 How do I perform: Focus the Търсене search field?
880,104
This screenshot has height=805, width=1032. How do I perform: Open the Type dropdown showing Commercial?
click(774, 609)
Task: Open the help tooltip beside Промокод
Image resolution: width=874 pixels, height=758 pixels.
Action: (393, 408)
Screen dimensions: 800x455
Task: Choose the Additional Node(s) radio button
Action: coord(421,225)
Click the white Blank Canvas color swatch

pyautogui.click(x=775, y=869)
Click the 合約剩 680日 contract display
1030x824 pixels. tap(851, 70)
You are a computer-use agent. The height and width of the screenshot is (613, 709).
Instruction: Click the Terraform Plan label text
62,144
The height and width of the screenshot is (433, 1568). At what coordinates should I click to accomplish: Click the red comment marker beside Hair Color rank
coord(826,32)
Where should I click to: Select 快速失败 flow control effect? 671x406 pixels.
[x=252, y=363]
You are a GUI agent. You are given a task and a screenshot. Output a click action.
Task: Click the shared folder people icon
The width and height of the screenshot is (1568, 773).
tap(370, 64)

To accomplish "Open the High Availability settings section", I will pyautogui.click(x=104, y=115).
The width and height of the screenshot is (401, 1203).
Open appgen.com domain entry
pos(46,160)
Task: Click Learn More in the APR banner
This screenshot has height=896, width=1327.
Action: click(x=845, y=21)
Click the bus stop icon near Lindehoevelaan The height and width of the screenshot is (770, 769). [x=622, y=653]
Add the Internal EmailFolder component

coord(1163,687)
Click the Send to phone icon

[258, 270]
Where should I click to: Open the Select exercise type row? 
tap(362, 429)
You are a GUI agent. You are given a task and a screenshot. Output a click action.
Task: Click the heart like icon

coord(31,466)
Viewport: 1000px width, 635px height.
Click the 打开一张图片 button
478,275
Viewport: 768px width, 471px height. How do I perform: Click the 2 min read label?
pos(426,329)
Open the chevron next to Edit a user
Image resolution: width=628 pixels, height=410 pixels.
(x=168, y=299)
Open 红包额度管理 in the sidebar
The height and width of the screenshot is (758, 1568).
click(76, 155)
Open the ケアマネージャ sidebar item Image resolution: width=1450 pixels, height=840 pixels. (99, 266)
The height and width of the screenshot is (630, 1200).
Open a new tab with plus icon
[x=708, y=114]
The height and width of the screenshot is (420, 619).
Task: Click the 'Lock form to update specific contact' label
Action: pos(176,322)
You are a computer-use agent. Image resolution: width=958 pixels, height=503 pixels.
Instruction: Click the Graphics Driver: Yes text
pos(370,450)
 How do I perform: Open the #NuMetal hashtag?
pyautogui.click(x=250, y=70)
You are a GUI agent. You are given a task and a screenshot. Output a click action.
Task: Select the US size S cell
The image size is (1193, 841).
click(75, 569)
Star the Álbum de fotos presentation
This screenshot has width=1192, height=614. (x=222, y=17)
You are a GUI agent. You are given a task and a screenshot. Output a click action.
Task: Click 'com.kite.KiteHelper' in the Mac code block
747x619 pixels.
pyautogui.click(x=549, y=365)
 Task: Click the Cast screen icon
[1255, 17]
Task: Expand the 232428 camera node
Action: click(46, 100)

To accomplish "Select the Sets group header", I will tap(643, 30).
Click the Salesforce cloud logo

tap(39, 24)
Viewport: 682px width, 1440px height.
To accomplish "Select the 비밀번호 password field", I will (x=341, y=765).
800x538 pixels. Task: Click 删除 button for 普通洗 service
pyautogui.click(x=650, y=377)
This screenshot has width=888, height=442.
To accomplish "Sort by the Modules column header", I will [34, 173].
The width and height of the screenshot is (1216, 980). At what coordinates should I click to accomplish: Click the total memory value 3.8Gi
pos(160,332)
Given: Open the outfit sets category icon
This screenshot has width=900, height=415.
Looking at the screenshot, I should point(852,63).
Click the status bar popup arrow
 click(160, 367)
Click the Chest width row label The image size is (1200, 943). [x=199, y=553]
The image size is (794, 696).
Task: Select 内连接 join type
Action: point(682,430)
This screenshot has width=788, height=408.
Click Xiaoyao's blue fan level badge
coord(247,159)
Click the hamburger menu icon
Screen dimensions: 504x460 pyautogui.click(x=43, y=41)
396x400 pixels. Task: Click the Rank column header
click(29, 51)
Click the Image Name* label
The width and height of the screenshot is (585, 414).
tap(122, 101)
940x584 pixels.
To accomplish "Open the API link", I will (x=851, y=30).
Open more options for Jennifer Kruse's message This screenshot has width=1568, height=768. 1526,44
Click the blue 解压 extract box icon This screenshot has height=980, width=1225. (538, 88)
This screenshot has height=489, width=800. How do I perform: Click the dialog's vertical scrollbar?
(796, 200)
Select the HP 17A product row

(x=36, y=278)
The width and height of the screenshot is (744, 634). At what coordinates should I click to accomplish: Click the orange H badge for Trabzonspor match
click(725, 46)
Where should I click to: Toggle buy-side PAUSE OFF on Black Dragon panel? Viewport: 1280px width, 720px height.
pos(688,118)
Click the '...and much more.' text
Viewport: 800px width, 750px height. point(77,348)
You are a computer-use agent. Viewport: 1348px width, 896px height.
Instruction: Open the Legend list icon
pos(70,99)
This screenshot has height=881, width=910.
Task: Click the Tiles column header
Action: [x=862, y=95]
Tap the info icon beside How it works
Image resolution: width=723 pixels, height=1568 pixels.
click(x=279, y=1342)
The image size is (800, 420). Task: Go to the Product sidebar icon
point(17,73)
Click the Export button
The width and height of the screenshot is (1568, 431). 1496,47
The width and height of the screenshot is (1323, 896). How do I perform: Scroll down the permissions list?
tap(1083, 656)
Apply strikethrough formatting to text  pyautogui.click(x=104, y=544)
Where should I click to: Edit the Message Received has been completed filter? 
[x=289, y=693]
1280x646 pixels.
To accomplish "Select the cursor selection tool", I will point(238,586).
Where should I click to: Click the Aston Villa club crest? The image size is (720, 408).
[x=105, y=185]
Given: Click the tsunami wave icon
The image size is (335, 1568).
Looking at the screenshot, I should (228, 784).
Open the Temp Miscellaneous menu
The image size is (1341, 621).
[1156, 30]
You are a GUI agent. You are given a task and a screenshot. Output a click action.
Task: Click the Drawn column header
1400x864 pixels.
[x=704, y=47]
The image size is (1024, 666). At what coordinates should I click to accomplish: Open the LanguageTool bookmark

Work request ->
Retype the data in full, and keep every line identical to the original.

Solution for this problem ->
 How do I perform: Focus the Търсене search field?
880,104
This screenshot has height=805, width=1032. How do I perform: Open the Type dropdown showing Commercial?
click(774, 609)
Task: Open the help tooltip beside Промокод
Image resolution: width=874 pixels, height=758 pixels.
Action: (393, 408)
Screen dimensions: 800x455
Task: Choose the Additional Node(s) radio button
Action: coord(421,225)
Click the white Blank Canvas color swatch

pyautogui.click(x=775, y=869)
Click the 合約剩 680日 contract display
1030x824 pixels. tap(851, 70)
You are a computer-use agent. The height and width of the screenshot is (613, 709).
Instruction: Click the Terraform Plan label text
62,144
The height and width of the screenshot is (433, 1568). At what coordinates should I click to accomplish: Click the red comment marker beside Hair Color rank
coord(826,32)
Where should I click to: Select 快速失败 flow control effect? 671x406 pixels.
[x=252, y=363]
You are a GUI agent. You are given a task and a screenshot. Output a click action.
Task: Click the shared folder people icon
The width and height of the screenshot is (1568, 773).
tap(370, 64)

To accomplish "Open the High Availability settings section", I will pyautogui.click(x=104, y=115).
The width and height of the screenshot is (401, 1203).
Open appgen.com domain entry
pos(46,160)
Task: Click Learn More in the APR banner
This screenshot has height=896, width=1327.
Action: click(x=845, y=21)
Click the bus stop icon near Lindehoevelaan The height and width of the screenshot is (770, 769). [x=622, y=653]
Add the Internal EmailFolder component

coord(1163,687)
Click the Send to phone icon

[258, 270]
Where should I click to: Open the Select exercise type row? 
tap(362, 429)
You are a GUI agent. You are given a task and a screenshot. Output a click action.
Task: Click the heart like icon

coord(31,466)
Viewport: 1000px width, 635px height.
Click the 打开一张图片 button
478,275
Viewport: 768px width, 471px height. How do I perform: Click the 2 min read label?
pos(426,329)
Open the chevron next to Edit a user
Image resolution: width=628 pixels, height=410 pixels.
(x=168, y=299)
Open 红包额度管理 in the sidebar
The height and width of the screenshot is (758, 1568).
click(76, 155)
Open the ケアマネージャ sidebar item Image resolution: width=1450 pixels, height=840 pixels. (99, 266)
The height and width of the screenshot is (630, 1200).
Open a new tab with plus icon
[x=708, y=114]
The height and width of the screenshot is (420, 619).
Task: Click the 'Lock form to update specific contact' label
Action: pos(176,322)
You are a computer-use agent. Image resolution: width=958 pixels, height=503 pixels.
Instruction: Click the Graphics Driver: Yes text
pos(370,450)
 How do I perform: Open the #NuMetal hashtag?
pyautogui.click(x=250, y=70)
You are a GUI agent. You are given a task and a screenshot. Output a click action.
Task: Select the US size S cell
The image size is (1193, 841).
click(75, 569)
Star the Álbum de fotos presentation
This screenshot has width=1192, height=614. (x=222, y=17)
You are a GUI agent. You are given a task and a screenshot. Output a click action.
Task: Click 'com.kite.KiteHelper' in the Mac code block
747x619 pixels.
pyautogui.click(x=549, y=365)
 Task: Click the Cast screen icon
[1255, 17]
Task: Expand the 232428 camera node
Action: click(46, 100)

To accomplish "Select the Sets group header", I will tap(643, 30).
Click the Salesforce cloud logo

tap(39, 24)
Viewport: 682px width, 1440px height.
To accomplish "Select the 비밀번호 password field", I will (x=341, y=765).
800x538 pixels. Task: Click 删除 button for 普通洗 service
pyautogui.click(x=650, y=377)
This screenshot has width=888, height=442.
To accomplish "Sort by the Modules column header", I will [34, 173].
The width and height of the screenshot is (1216, 980). At what coordinates should I click to accomplish: Click the total memory value 3.8Gi
pos(160,332)
Given: Open the outfit sets category icon
This screenshot has width=900, height=415.
Looking at the screenshot, I should point(852,63).
Click the status bar popup arrow
 click(160, 367)
Click the Chest width row label The image size is (1200, 943). [x=199, y=553]
The image size is (794, 696).
Task: Select 内连接 join type
Action: point(682,430)
This screenshot has width=788, height=408.
Click Xiaoyao's blue fan level badge
coord(247,159)
Click the hamburger menu icon
Screen dimensions: 504x460 pyautogui.click(x=43, y=41)
396x400 pixels. Task: Click the Rank column header
click(29, 51)
Click the Image Name* label
The width and height of the screenshot is (585, 414).
tap(122, 101)
940x584 pixels.
To accomplish "Open the API link", I will (x=851, y=30).
Open more options for Jennifer Kruse's message This screenshot has width=1568, height=768. 1526,44
Click the blue 解压 extract box icon This screenshot has height=980, width=1225. (538, 88)
This screenshot has height=489, width=800. How do I perform: Click the dialog's vertical scrollbar?
(796, 200)
Select the HP 17A product row

(x=36, y=278)
The width and height of the screenshot is (744, 634). At what coordinates should I click to accomplish: Click the orange H badge for Trabzonspor match
click(725, 46)
Where should I click to: Toggle buy-side PAUSE OFF on Black Dragon panel? Viewport: 1280px width, 720px height.
pos(688,118)
Click the '...and much more.' text
Viewport: 800px width, 750px height. point(77,348)
You are a computer-use agent. Viewport: 1348px width, 896px height.
Instruction: Open the Legend list icon
pos(70,99)
This screenshot has height=881, width=910.
Task: Click the Tiles column header
Action: [x=862, y=95]
Tap the info icon beside How it works
Image resolution: width=723 pixels, height=1568 pixels.
click(x=279, y=1342)
The image size is (800, 420). Task: Go to the Product sidebar icon
point(17,73)
Click the Export button
The width and height of the screenshot is (1568, 431). 1496,47
The width and height of the screenshot is (1323, 896). How do I perform: Scroll down the permissions list?
tap(1083, 656)
Apply strikethrough formatting to text  pyautogui.click(x=104, y=544)
Where should I click to: Edit the Message Received has been completed filter? 
[x=289, y=693]
1280x646 pixels.
To accomplish "Select the cursor selection tool", I will point(238,586).
Where should I click to: Click the Aston Villa club crest? The image size is (720, 408).
[x=105, y=185]
Given: Click the tsunami wave icon
The image size is (335, 1568).
Looking at the screenshot, I should (228, 784).
Open the Temp Miscellaneous menu
The image size is (1341, 621).
[1156, 30]
You are a GUI agent. You are given a task and a screenshot. Output a click action.
Task: Click the Drawn column header
1400x864 pixels.
[x=704, y=47]
The image size is (1024, 666). At what coordinates should I click to accomplish: Open the LanguageTool bookmark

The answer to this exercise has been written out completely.